# ACTIVITY
Although the records contain pictures, only their text should be set down, exactly as written.

# MATERIAL TO PROCESS

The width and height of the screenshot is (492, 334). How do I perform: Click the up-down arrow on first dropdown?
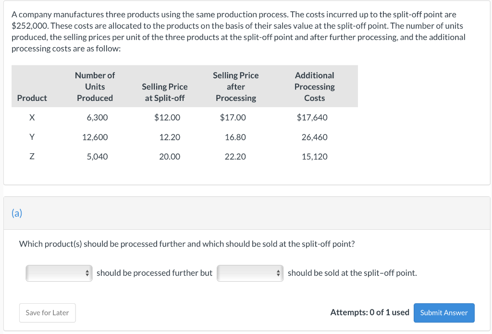88,273
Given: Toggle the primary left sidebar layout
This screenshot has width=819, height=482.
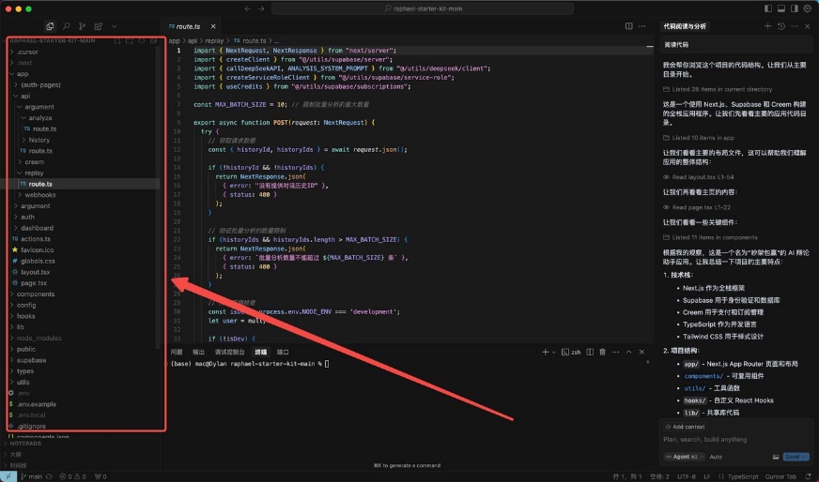Looking at the screenshot, I should tap(767, 8).
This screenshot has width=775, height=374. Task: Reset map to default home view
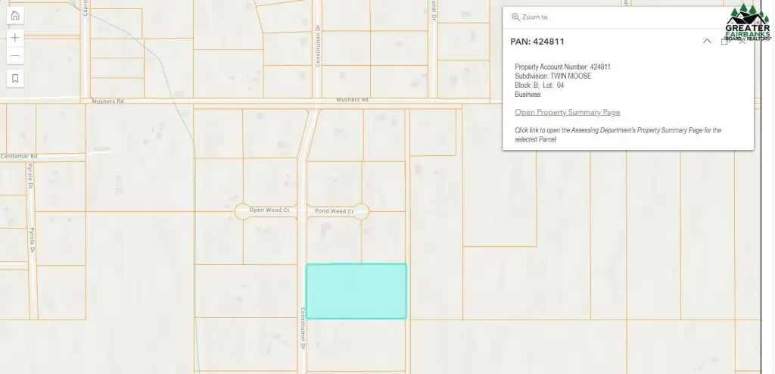tap(16, 16)
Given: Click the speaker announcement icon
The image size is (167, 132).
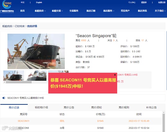Looking at the screenshot, I should coord(4,98).
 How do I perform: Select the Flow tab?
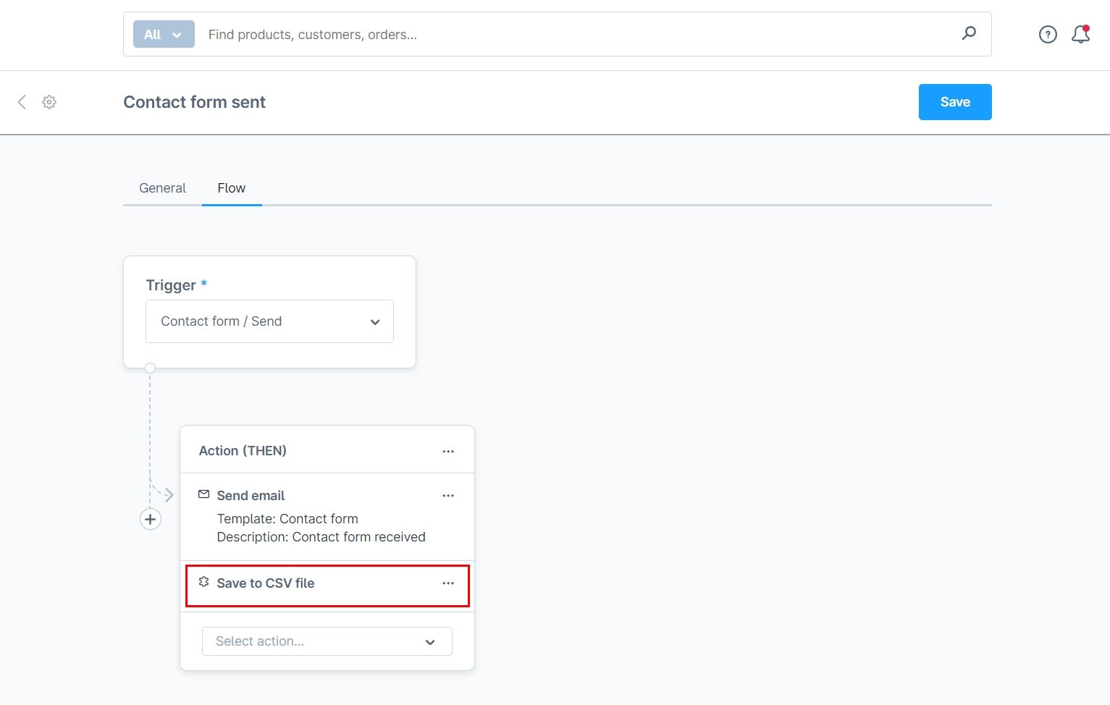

# EXPECTED ANSWER
The width and height of the screenshot is (492, 334). How do I perform: Click the up-down arrow on first dropdown?
88,273
Given: Toggle the primary left sidebar layout
This screenshot has width=819, height=482.
Looking at the screenshot, I should tap(767, 8).
This screenshot has width=775, height=374. Task: Reset map to default home view
tap(16, 16)
Given: Click the speaker announcement icon
The image size is (167, 132).
Looking at the screenshot, I should coord(4,98).
 How do I perform: Select the Flow tab?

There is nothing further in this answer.